Coronavirus: Has Sweden’s herd immunity strategy failed?
Sweden’s unorthodox and controversial method of dealing with the coronavirus pandemic has been criticised with the country’s death toll now at 4,220.
Sweden was the only country in the world which decided against enforcing a lockdown to combat the coronavirus pandemic, instead believing that the population could build up herd immunity to the virus. The United Kingdom also considered battling Covid-19 with a herd immunity approach but soon changed tack and went into nationwide lockdown on 23 March. While the rest of Europe closed down, Sweden carried on as normal – schools, restaurants, shops, cinemas and bars all remained open however it did end up banning gatherings of over 50 people at the end of March. Now we are seeing the results of that decision, taken by the country’s Chief Epidemiologist Anders Tegnell.
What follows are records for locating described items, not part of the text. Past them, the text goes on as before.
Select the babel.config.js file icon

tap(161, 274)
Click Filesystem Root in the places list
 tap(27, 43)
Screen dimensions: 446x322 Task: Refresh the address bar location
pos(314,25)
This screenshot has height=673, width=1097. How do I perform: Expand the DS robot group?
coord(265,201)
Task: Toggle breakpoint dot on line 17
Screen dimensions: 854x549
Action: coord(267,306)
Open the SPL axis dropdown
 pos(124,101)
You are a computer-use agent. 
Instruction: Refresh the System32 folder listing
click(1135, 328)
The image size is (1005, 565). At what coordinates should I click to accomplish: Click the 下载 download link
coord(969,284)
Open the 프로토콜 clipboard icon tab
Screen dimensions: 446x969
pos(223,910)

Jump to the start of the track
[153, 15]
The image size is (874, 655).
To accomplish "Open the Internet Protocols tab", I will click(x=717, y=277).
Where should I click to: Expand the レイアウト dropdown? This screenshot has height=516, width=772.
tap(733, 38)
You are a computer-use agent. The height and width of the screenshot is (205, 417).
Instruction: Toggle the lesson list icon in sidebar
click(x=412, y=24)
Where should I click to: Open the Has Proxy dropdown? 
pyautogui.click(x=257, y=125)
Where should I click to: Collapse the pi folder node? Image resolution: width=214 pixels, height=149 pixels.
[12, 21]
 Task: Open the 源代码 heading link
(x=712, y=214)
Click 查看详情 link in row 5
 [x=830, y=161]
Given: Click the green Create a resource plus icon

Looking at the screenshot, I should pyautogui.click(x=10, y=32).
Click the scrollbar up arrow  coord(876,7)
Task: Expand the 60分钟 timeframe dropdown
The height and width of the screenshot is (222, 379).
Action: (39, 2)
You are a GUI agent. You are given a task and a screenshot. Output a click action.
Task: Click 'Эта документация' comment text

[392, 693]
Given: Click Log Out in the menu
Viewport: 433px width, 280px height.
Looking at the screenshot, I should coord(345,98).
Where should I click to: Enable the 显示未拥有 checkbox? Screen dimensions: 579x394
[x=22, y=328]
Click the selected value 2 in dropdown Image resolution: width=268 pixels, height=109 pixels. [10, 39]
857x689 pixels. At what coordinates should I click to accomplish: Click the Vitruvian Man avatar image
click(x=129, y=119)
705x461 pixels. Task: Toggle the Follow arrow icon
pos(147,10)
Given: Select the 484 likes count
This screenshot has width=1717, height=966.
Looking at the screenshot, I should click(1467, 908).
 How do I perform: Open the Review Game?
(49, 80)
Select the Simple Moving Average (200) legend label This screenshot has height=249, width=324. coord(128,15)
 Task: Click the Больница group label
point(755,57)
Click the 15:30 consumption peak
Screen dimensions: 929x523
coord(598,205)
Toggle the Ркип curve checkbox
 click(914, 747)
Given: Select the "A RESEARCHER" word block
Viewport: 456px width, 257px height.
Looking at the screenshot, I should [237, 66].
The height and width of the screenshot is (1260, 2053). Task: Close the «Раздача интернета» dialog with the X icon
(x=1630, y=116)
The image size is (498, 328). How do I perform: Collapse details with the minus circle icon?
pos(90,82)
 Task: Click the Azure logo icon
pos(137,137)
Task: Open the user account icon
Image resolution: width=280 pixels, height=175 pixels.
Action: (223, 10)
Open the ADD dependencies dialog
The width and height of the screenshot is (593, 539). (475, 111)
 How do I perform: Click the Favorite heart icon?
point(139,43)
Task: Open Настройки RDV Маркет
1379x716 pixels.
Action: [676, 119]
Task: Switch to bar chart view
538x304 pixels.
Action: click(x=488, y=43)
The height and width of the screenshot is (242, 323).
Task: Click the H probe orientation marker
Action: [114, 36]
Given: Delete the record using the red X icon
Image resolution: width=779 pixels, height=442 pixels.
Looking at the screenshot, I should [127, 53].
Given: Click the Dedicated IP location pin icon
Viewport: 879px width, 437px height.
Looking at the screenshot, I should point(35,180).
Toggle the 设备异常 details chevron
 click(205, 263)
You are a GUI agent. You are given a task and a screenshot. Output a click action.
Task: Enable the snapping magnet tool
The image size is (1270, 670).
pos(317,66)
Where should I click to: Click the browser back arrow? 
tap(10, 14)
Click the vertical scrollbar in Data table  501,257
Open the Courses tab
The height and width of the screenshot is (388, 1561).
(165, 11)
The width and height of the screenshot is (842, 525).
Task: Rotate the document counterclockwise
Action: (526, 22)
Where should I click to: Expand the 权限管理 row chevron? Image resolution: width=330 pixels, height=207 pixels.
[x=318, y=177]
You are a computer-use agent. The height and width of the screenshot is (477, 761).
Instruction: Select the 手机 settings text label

Herd immunity still far off in Sweden
Sweden, which has a population of 10.3 million, has one of the highest death rates per capita due to Covid-19. The country recorded 6.08 deaths per million residents during a seven-day period – higher than the United Kingdom (5.57), Belgium (4.28) and the United States (4.11). Compared to neighbouring Norway, who went into lockdown on 12 March, Sweden’s fatality rate per million of their population according to Our World in Data’s website, stands at 408.44, while Norway’s is almost a tenth of that, 43.35. By late April, just 7.3% of Stockholm residents were found to have developed Covid-19 antibodies, according to a national study. Recent figures claim the percentage who have gained immunity now stands at around 20% but – far from the 60% required for herd immunity to be declared.
Former Swedish state epidemiologist Annika Linde, who was in office during two recent epidemics – the Swine Flu epidemic in 2009 and the Sars epidemic, three years later, says the government got it wrong not to lock the country down like the rest of the continent. Lockdown, she told The Guardian this week, would have bought valuable time to set up a contingency strategy. “I think that we needed more time for preparedness. If we had shut down very early ... we would have been able, during that time, to make sure that we had what was necessary to protect the vulnerable,” she explained.
Death toll per country in Scandinavia
Today, Sweden’s death toll from Covid-19-related illnesses stands at 4,220 – almost half of the victims were elderly patients in nursing homes. So has Tegnell’s herd immunity plan fallen flat? Or would lockdown have made no difference anyway?
“I think that’s very difficult to know,” Tegnall told HardTalk last week. “The death toll in Sweden is mainly in facilities for long-term, ill, elderly people. We had an unfortunate spread in those facilities in the same way that some other countries had, but not our Nordic neighbours. That’s something which we are trying to investigate. These people meet a lot of other people, even in a lockdown. You can’t isolate them. A lockdown would not have stopped the spread into care homes. When it comes to the death toll, this didn’t work out the way we hoped. On the other hand, the connection between our basic strategy in slowing down the spread – if that really, in the long run would affect the total death toll in a society or not is not clear yet. We have at least 10, maybe 10 times higher level of immunity in the population which means we are much further into the spread than other countries. If that means those other countries would reach a similar death tolls to us or not, I think that’s very difficult to judge”.